Binet Nicolas and Aboville Gwenaëlle (d’), Réparer et construire la ville. Pour un renouvellement de l’offre en logement, Paris: Le Moniteur / Club ville aménagement, June 2024, 192 p.

The associated costs (housing, travel, energy, urban services) absorb a good third of household income, and more than half for the least well-off households. These are compulsory items of expenditure, which have been rising steadily over the last 20 years, reducing real purchasing power by the same amount. The corresponding consumption accounts for two-thirds of greenhouse gas emissions in France, and justifies the restrictions on individual housing proposed by some ecological planners. Finally, the feeling of ‘spatial decline’ associated with certain areas or urban forms feeds the extreme votes that threaten democracies.

What we call the housing crisis is in fact, more broadly speaking, a crisis of the urban fabric.
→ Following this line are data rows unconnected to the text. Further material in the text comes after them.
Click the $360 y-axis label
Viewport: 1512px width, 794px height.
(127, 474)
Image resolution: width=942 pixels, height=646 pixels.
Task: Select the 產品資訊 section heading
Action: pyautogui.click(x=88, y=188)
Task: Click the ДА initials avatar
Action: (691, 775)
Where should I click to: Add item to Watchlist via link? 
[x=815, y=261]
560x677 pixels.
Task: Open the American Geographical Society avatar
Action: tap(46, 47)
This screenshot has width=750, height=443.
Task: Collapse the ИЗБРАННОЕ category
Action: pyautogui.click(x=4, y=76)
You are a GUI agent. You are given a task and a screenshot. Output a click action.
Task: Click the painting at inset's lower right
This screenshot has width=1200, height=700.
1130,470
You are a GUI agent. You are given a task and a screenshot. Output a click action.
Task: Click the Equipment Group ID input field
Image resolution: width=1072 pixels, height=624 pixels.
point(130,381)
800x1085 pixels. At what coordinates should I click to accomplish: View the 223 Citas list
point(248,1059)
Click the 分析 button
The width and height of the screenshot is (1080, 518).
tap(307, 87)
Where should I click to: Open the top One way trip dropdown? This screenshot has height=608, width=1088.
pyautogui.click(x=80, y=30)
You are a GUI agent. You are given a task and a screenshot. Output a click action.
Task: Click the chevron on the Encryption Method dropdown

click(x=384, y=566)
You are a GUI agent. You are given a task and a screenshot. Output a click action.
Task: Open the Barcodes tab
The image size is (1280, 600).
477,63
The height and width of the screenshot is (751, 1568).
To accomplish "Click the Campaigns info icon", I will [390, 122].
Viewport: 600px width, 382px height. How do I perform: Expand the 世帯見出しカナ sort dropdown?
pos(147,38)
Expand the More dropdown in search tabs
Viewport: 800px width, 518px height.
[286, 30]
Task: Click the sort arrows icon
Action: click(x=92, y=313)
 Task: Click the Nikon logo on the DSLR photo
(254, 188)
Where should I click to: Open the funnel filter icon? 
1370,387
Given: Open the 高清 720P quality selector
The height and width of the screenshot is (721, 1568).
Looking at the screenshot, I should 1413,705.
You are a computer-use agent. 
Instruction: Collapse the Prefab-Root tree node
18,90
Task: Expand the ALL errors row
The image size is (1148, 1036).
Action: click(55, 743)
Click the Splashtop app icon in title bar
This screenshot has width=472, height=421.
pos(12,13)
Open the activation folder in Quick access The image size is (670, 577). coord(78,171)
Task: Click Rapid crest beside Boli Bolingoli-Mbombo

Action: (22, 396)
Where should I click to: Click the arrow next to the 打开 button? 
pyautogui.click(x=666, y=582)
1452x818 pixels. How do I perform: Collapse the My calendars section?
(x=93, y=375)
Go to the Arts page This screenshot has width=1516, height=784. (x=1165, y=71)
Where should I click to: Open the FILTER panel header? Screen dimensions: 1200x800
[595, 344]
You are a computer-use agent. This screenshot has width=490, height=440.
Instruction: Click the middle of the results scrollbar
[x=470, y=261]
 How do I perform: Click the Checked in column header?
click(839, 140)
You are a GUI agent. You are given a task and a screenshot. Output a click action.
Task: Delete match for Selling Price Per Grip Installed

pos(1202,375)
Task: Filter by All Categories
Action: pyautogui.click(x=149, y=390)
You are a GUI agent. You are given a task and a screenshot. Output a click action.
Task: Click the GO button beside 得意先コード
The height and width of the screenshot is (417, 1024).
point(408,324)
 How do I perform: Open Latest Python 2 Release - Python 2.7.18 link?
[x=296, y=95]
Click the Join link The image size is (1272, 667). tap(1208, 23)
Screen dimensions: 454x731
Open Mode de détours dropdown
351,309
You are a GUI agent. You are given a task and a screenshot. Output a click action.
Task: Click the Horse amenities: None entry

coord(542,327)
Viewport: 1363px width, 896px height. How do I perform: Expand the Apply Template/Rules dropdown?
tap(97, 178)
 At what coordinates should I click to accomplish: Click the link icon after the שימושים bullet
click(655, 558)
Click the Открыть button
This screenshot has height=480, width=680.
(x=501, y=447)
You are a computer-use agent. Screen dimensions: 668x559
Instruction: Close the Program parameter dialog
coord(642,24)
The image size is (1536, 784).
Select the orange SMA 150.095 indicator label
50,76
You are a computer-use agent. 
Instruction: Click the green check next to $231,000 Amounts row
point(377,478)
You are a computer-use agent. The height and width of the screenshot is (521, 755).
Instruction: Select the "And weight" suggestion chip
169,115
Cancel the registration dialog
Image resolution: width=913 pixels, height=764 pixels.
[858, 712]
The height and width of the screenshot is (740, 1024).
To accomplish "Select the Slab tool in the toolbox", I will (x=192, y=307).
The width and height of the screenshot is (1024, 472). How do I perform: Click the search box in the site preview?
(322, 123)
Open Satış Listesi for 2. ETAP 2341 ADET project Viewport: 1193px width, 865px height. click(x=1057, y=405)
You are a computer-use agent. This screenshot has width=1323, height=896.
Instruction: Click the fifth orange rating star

If housing production is at a low ebb today (even though it is supported by a system of subsidies which, in France, absorbs almost 2% of gross domestic product), it is because it is facing a double crisis, which is both a crisis of supply (difficulty in producing and finding land) and a crisis of demand (household insolvency, mismatch between demand and supply).

This book (Repairing and Building the City: Renewing the Housing Supply) has the great merit of tackling the issue of housin...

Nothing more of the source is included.